Reproduce exactly the lines below, starting with the line that contains "Instruction: Toggle the Lock Vb option" and ending with the last line of the records, both included, and nothing else.
Start of PROVIDED MATERIAL
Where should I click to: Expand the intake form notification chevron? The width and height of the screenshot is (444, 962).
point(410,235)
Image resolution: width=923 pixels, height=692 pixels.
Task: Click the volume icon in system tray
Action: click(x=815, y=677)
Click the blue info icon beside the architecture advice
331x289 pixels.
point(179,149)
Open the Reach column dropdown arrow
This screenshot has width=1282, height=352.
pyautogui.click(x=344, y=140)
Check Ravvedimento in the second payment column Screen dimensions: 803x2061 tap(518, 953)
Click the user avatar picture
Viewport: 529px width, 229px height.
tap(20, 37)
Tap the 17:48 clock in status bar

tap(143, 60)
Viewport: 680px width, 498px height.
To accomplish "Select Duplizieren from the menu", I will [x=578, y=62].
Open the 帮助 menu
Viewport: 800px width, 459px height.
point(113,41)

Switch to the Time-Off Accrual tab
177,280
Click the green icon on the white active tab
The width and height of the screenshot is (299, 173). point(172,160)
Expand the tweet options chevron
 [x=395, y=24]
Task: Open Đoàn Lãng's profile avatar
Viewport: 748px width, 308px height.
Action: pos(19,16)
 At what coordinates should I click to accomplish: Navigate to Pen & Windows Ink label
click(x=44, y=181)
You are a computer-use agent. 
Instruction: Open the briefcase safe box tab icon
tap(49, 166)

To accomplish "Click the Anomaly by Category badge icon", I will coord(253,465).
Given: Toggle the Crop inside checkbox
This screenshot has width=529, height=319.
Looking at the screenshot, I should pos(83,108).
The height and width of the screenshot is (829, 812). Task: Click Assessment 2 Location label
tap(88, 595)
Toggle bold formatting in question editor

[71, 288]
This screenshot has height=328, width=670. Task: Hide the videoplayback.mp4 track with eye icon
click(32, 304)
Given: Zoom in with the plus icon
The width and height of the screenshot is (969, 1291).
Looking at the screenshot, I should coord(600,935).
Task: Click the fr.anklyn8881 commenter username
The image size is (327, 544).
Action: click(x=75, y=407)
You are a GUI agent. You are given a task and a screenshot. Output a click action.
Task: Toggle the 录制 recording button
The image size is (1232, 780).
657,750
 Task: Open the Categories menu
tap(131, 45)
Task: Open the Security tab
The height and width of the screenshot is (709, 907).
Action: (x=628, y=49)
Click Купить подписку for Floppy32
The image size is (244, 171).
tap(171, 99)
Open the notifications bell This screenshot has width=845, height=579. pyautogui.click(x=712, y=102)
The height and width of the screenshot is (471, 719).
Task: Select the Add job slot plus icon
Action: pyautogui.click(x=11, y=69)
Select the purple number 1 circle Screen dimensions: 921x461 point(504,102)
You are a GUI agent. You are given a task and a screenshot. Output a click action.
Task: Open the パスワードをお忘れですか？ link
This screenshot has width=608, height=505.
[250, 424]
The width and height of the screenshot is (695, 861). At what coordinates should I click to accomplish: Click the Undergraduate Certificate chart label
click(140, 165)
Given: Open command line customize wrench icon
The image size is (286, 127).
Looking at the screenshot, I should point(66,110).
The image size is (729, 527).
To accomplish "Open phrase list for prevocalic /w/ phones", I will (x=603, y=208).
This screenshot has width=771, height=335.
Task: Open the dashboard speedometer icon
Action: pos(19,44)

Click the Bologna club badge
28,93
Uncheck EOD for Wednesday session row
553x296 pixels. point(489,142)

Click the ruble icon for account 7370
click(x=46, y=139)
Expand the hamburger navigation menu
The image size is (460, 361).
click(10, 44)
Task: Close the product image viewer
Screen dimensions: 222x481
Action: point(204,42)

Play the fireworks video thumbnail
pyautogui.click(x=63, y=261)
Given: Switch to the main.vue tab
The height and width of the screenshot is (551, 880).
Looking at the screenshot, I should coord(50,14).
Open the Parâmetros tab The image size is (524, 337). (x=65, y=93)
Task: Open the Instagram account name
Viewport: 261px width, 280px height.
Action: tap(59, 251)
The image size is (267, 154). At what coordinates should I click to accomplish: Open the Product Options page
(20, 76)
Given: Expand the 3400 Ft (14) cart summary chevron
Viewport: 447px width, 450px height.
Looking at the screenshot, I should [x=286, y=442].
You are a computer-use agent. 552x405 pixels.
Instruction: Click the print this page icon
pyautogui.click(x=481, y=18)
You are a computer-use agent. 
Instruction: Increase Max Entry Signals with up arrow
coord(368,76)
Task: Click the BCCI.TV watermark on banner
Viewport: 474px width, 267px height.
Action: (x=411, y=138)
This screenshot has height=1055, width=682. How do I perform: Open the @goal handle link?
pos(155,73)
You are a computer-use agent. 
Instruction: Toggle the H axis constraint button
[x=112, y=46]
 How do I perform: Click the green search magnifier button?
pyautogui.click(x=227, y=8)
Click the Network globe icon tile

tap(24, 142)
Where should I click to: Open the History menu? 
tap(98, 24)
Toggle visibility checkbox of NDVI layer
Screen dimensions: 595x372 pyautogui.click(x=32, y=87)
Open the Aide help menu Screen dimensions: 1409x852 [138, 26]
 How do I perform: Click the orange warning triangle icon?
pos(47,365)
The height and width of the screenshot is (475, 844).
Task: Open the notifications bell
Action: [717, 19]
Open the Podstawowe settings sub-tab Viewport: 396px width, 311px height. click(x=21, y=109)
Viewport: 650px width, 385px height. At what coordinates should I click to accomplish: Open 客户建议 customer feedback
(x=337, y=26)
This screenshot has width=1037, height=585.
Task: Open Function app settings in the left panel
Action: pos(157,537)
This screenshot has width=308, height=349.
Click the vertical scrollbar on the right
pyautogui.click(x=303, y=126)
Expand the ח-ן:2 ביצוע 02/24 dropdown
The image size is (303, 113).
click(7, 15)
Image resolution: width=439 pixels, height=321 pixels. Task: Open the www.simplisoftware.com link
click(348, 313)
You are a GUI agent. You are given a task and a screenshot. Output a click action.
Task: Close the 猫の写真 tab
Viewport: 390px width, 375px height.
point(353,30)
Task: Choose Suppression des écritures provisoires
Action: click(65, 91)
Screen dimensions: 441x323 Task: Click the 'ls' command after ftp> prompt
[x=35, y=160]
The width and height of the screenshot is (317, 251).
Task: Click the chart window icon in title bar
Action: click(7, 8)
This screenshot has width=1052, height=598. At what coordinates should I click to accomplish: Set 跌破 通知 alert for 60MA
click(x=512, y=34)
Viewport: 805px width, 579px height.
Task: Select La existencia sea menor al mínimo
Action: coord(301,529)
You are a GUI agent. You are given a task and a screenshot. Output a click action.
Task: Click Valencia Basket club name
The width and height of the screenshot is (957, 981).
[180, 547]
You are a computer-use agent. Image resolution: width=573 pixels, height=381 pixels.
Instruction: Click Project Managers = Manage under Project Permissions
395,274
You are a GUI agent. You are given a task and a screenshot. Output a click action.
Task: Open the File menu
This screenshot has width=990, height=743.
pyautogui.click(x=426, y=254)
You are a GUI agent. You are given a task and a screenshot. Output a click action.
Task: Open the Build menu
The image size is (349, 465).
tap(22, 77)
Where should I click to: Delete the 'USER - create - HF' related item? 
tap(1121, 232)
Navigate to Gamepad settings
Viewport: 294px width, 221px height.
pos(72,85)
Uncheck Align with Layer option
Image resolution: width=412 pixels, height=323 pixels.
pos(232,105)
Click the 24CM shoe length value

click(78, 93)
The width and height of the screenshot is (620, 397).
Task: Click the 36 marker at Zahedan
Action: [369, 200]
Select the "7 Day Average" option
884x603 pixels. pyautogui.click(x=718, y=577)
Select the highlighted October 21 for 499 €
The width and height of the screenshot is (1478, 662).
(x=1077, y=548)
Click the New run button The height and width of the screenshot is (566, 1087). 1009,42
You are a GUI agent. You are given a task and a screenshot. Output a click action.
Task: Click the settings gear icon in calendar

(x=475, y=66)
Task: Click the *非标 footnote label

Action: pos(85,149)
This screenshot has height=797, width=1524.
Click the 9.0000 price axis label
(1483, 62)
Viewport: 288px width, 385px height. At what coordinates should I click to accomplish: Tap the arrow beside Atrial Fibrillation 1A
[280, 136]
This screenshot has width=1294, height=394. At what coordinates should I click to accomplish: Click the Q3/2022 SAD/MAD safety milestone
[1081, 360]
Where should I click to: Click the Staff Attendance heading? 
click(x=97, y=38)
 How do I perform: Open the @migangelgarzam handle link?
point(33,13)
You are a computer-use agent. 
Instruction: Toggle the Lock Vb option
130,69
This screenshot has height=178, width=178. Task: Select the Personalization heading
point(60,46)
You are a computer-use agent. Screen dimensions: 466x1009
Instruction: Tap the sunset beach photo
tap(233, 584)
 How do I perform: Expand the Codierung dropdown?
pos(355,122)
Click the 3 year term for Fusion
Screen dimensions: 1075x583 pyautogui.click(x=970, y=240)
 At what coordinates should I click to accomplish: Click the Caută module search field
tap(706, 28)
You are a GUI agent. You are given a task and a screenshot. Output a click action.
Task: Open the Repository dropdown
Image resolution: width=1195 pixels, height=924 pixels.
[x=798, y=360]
End of PROVIDED MATERIAL
▶ TASK OUTPUT:
Instruction: Toggle the Lock Vb option
130,69
This screenshot has height=178, width=178. Task: Select the Personalization heading
point(60,46)
You are a computer-use agent. Screen dimensions: 466x1009
Instruction: Tap the sunset beach photo
tap(233, 584)
 How do I perform: Expand the Codierung dropdown?
pos(355,122)
Click the 3 year term for Fusion
Screen dimensions: 1075x583 pyautogui.click(x=970, y=240)
 At what coordinates should I click to accomplish: Click the Caută module search field
tap(706, 28)
You are a GUI agent. You are given a task and a screenshot. Output a click action.
Task: Open the Repository dropdown
Image resolution: width=1195 pixels, height=924 pixels.
[x=798, y=360]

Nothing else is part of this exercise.